Self Denial

And he said unto all, If any man would come after me, let him deny himself, and take up his cross daily, and follow me. For whosoever would save his life shall lose it; but whosoever shall lose his life for my sake, the same shall save it.

— St. Luke 9:23-24

Here is the promise to those who will leave all and follow him: “Whosoever shall lose his life, for my sake, the same shall save it,”—in St. Matthew, “Find it.” To lose ourselves in the salvation of God’s heart! To be no longer any care to ourselves, but know God taking divinest care of us, his own! To revel in the unsought love of those who love us as we love them! To know that we are in the child’s secret of existence, that we are pleasing in the eyes and to the heart of the Father! What a self is this to receive again from him for that we forsook! We left it paltry, low, mean; he took up the poor cinder of a consciousness, carried it back to the workshop of his spirit, made it a true thing, and restored it to our having forever!
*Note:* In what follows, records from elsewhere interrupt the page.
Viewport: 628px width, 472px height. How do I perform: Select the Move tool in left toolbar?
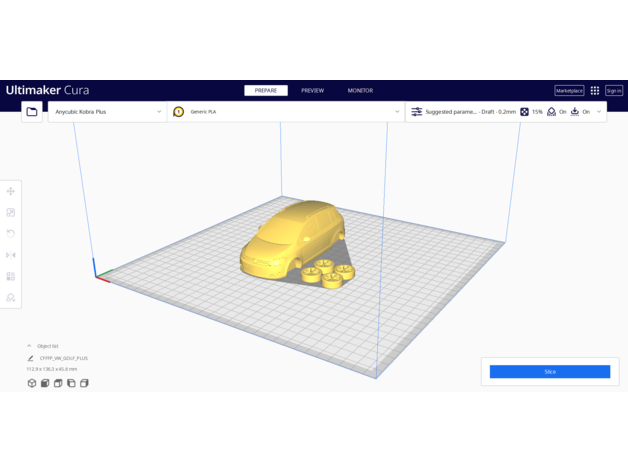(11, 191)
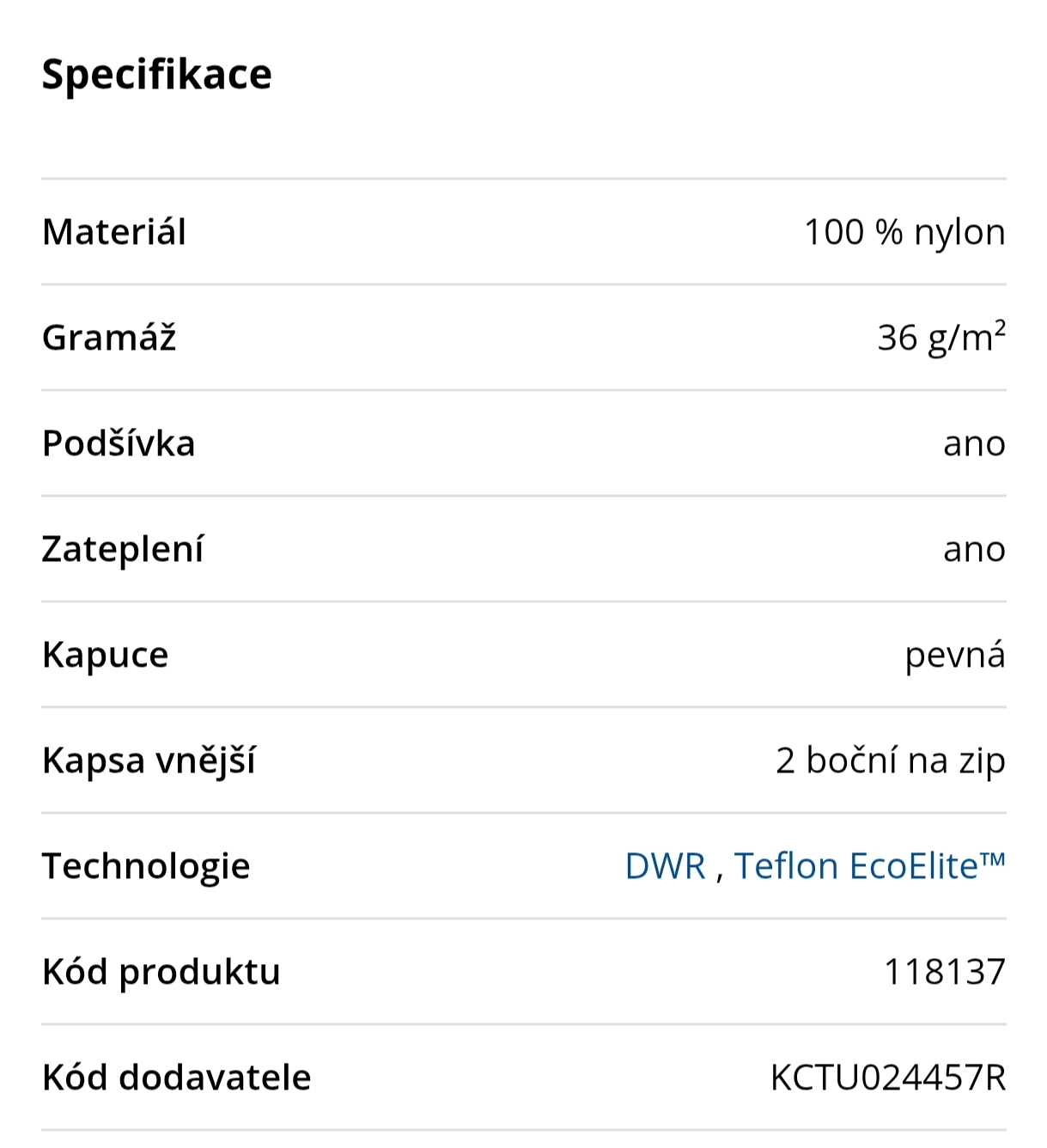Image resolution: width=1047 pixels, height=1148 pixels.
Task: Click the 2 boční na zip value
Action: pos(890,760)
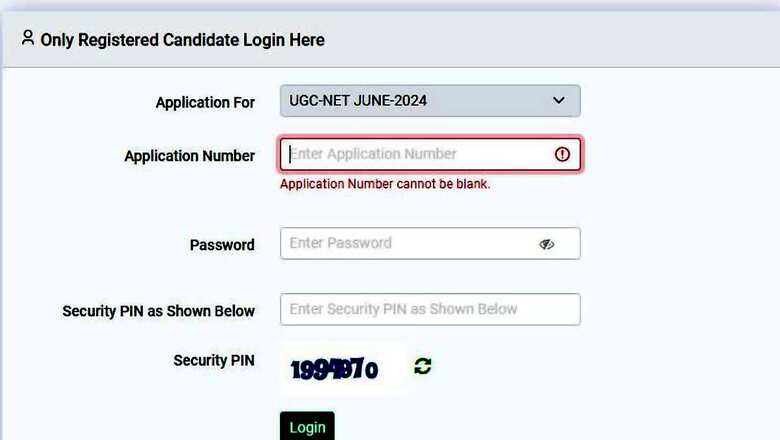This screenshot has width=780, height=440.
Task: Click the 'Application For' label
Action: point(205,102)
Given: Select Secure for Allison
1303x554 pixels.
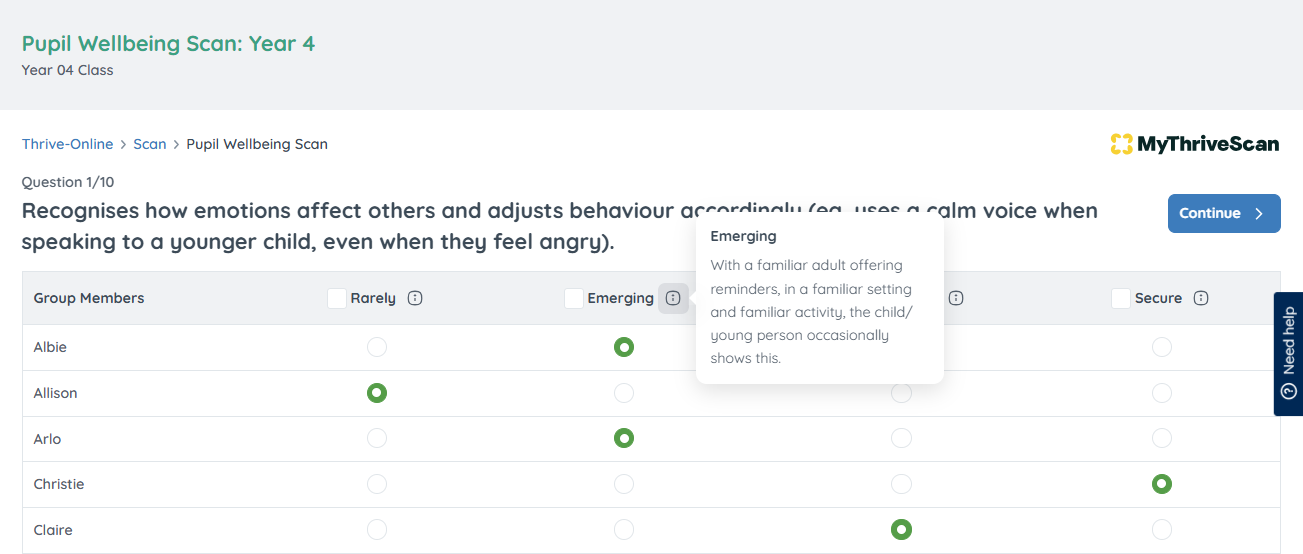Looking at the screenshot, I should point(1161,393).
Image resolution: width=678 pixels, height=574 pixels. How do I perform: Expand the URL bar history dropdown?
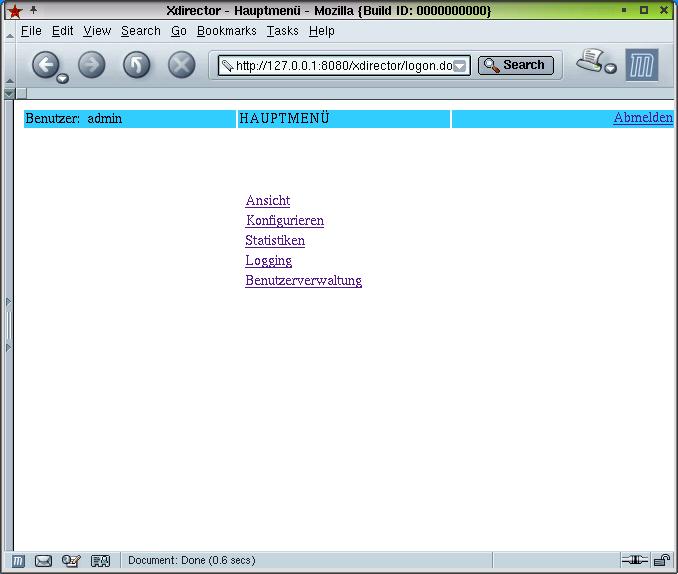click(x=460, y=66)
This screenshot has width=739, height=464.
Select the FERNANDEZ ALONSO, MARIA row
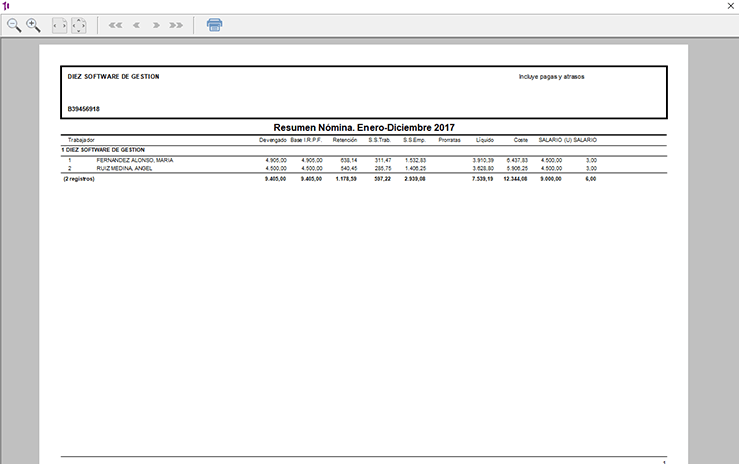tap(134, 160)
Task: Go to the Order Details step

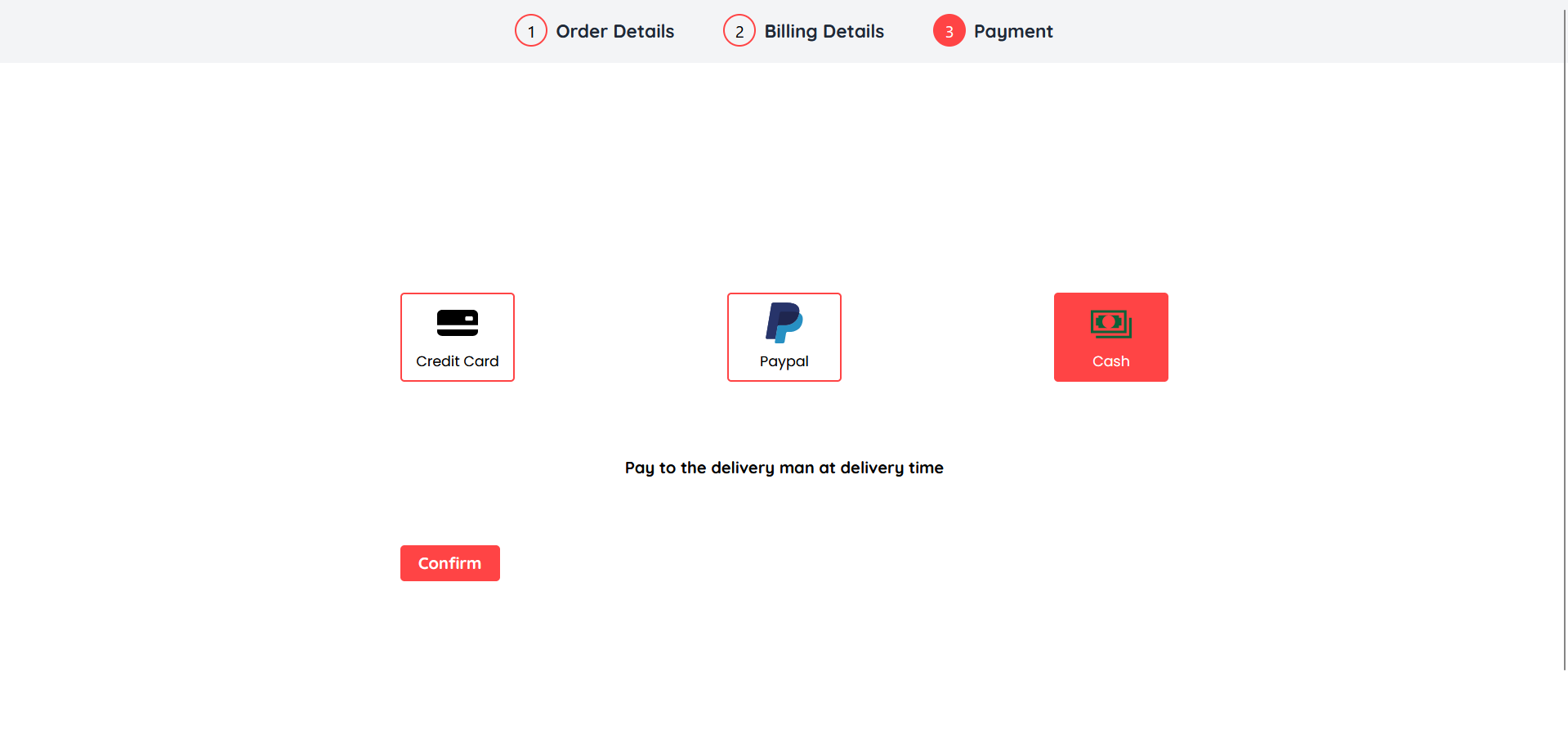Action: tap(614, 31)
All high things can be spoken only in figures of speech; and these cannot fit intellectually; they can be interpreted truly only by such as have the spiritual fact in themselves. When we speak of a man and his soul, we imply two selves; but we cannot divide ourselves so, and the figure suits but imperfectly. It was never the design of the Lord to explain things to our understanding—we require a means, a word, whereby to think of high things: that is what a true figure, while far from perfect, will always be to us. And the true soul sees, or will come to see, that the Lord’s words, his figures, always represent more than they are able to present; for, as the heavens are higher than the earth, so are the heavenly things higher than the earthly signs of them, let the signs be good as ever sign may be.